Assertion: magnitude of electron gain enthalpy of oxygen is less than that of fluorine but greater than that of nitrogen.
Reason: Ionisation enthalpy order is as follows: `N gt O lt E`.

To solve the question, we need to analyze the assertion and the reason provided. ### Step 1: Analyze the Assertion The assertion states that the magnitude of electron gain enthalpy of oxygen is less than that of fluorine but greater than that of nitrogen. - **Electron Gain Enthalpy**: This refers to the energy change when an electron is added to an atom in the gaseous state. A more negative value indicates a greater tendency to gain an electron. - **Fluorine (F)**: Fluorine has the highest electron gain enthalpy because it is one electron short of a stable noble gas configuration (Neon). - **Oxygen (O)**: Oxygen has a less negative electron gain enthalpy than fluorine because adding an electron to oxygen does not lead to a completely filled shell, but it is still more favorable than nitrogen. - **Nitrogen (N)**: Nitrogen has a half-filled p subshell (2p3), which is relatively stable. Therefore, it has the least tendency to gain an electron, resulting in the least negative electron gain enthalpy.

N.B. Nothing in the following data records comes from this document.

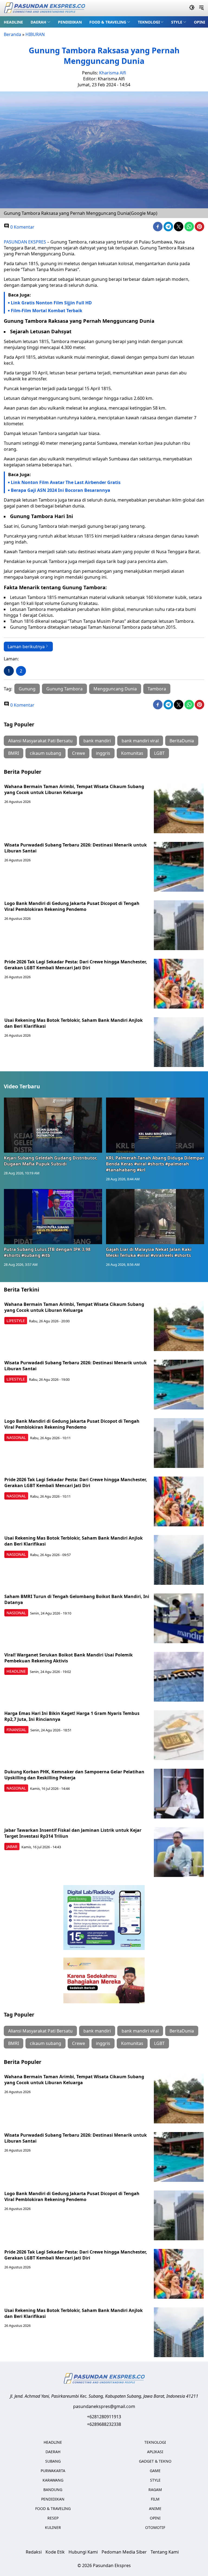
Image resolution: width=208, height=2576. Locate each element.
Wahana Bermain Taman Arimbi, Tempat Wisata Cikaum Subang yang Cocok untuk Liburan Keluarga (74, 789)
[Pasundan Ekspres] (44, 8)
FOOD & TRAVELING (107, 22)
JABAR (11, 1846)
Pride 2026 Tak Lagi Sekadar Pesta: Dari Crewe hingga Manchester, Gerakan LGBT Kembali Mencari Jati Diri (75, 965)
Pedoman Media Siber (124, 2552)
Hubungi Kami (83, 2552)
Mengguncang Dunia (115, 689)
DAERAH (38, 22)
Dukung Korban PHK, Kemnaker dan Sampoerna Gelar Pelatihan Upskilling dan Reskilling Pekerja (74, 1775)
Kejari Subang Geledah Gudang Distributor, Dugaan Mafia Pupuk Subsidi (51, 1161)
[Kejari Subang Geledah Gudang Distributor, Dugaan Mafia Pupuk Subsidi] (53, 1125)
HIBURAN (35, 34)
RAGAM (155, 2489)
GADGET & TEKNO (155, 2461)
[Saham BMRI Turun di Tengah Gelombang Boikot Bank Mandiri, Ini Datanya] (179, 1618)
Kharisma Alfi (112, 73)
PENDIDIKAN (70, 22)
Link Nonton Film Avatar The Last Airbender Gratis (66, 482)
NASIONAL (16, 1437)
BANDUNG (52, 2489)
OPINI (199, 22)
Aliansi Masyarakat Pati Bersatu (40, 741)
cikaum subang (45, 753)
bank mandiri (97, 741)
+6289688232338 (104, 2424)
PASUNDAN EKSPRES (25, 242)
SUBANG (53, 2461)
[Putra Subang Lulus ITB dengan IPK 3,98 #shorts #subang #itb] (53, 1216)
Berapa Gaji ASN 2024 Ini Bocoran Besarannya (60, 490)
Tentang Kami (165, 2552)
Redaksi (34, 2552)
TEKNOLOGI (149, 22)
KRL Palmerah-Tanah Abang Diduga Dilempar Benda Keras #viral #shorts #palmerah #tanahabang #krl (155, 1164)
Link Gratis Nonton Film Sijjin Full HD (51, 303)
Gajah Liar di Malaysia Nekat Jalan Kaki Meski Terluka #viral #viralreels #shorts (148, 1252)
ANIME (155, 2508)
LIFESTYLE (15, 1320)
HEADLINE (13, 22)
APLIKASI (155, 2451)
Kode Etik (55, 2552)
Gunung (27, 689)
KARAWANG (53, 2480)
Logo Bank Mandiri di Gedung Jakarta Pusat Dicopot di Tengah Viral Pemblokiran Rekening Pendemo (71, 906)
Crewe (78, 753)
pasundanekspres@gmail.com (104, 2406)
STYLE (176, 22)
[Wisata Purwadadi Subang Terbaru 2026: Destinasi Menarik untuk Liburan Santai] (179, 867)
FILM (155, 2499)
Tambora (157, 689)
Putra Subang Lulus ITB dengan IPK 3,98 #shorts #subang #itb (47, 1252)
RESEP (52, 2518)
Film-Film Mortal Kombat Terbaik (46, 311)
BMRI (13, 753)
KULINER (53, 2527)
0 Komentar (21, 227)
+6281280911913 (104, 2417)
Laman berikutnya (26, 647)
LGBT (159, 753)
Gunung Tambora (64, 689)
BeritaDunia (182, 741)
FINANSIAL (16, 1729)
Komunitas (132, 753)
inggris (103, 753)
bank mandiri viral (140, 741)
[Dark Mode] (192, 8)
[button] (40, 22)
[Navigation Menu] (201, 8)
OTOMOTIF (155, 2527)
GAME (155, 2470)
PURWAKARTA (53, 2470)
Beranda (12, 34)
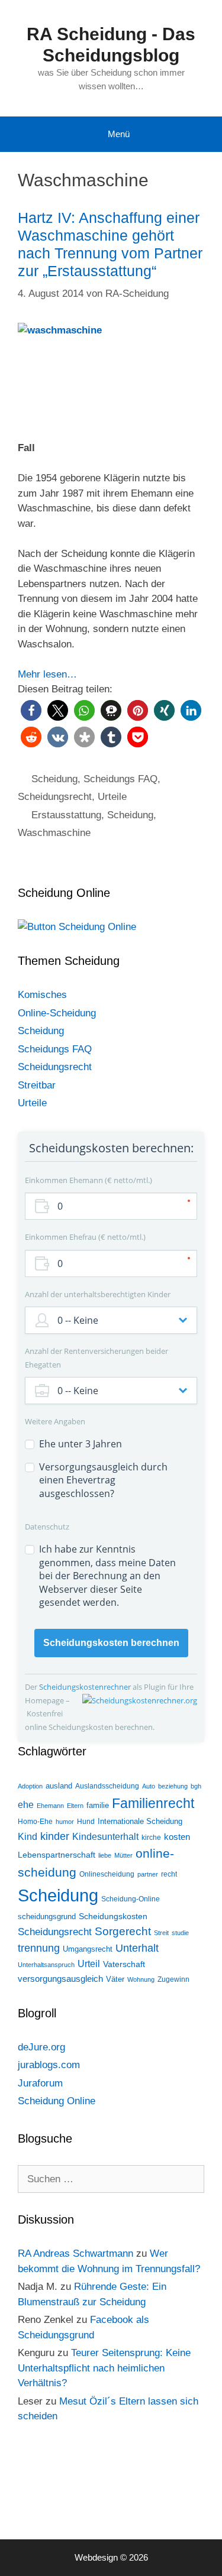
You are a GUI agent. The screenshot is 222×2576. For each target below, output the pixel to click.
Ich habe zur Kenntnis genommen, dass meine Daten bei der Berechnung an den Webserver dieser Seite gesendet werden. (107, 1576)
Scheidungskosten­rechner (86, 1686)
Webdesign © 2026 (111, 2557)
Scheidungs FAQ (120, 779)
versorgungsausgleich (60, 1979)
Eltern (75, 1805)
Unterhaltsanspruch (46, 1964)
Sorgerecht (123, 1931)
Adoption (30, 1786)
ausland (59, 1785)
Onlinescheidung (106, 1874)
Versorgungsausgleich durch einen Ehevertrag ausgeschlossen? (103, 1480)
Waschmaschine (54, 832)
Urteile (112, 796)
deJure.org (41, 2047)
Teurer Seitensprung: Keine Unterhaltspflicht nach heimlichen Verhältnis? (104, 2368)
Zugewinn (173, 1979)
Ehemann (50, 1805)
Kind (27, 1837)
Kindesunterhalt (105, 1837)
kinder (54, 1836)
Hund (86, 1821)
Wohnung (141, 1979)
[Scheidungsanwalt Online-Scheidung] (77, 926)
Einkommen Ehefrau (84, 1237)
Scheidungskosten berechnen (111, 1643)
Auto (148, 1786)
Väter (115, 1979)
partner (147, 1874)
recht (169, 1874)
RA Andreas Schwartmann (75, 2253)
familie (97, 1805)
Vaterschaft (124, 1964)
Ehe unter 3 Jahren (80, 1443)
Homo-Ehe (35, 1821)
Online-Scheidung (57, 1013)
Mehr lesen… (47, 674)
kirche (151, 1837)
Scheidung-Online (130, 1899)
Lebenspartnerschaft (56, 1854)
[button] (31, 710)
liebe (104, 1855)
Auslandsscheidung (107, 1786)
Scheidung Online (56, 2101)
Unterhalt (137, 1948)
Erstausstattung (66, 815)
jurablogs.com (49, 2064)
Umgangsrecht (87, 1949)
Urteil (89, 1964)
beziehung (173, 1786)
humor (65, 1821)
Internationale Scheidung (140, 1821)
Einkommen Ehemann (87, 1180)
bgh (196, 1786)
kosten (177, 1837)
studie (180, 1932)
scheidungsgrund (47, 1916)
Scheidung (54, 779)
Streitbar (37, 1085)
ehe (26, 1805)
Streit (161, 1932)
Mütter (123, 1855)
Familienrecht (153, 1803)
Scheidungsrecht (55, 796)
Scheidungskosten (113, 1916)
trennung (39, 1948)
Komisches (42, 994)
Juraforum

Thus, the order of electron gain enthalpy is: \[ \text{Electron Gain Enthalpy: } \text{F} > \text{O} > \text{N} \] ### Step 2: Analyze the Reason The reason states that the ionization enthalpy order is as follows: \( \text{N} > \text{O} > \text{F} \). - **Ionization Enthalpy**: This is the energy required to remove an electron from an atom in the gaseous state. A higher ionization enthalpy indicates that it is harder to remove an electron. - The order of ionization enthalpy is actually \( \text{N} > \text{O} > \text{F} \) due to the stability of the half-filled configuration in nitrogen, which is more stable than the configurations of oxygen and fluorine. ### Conclusion 1. The assertion is true: the magnitude of electron gain enthalpy of oxygen is indeed less than that of fluorine but greater than that of nitrogen. 2. The reason is also true, but it does not correctly explain the assertion because it relates to ionization enthalpy, not electron gain enthalpy. ### Final Answer Both the assertion and reason are true, but the reason is not a correct explanation of the assertion. Therefore, the correct option is that both statements are true, but the reason is not the correct explanation for the assertion.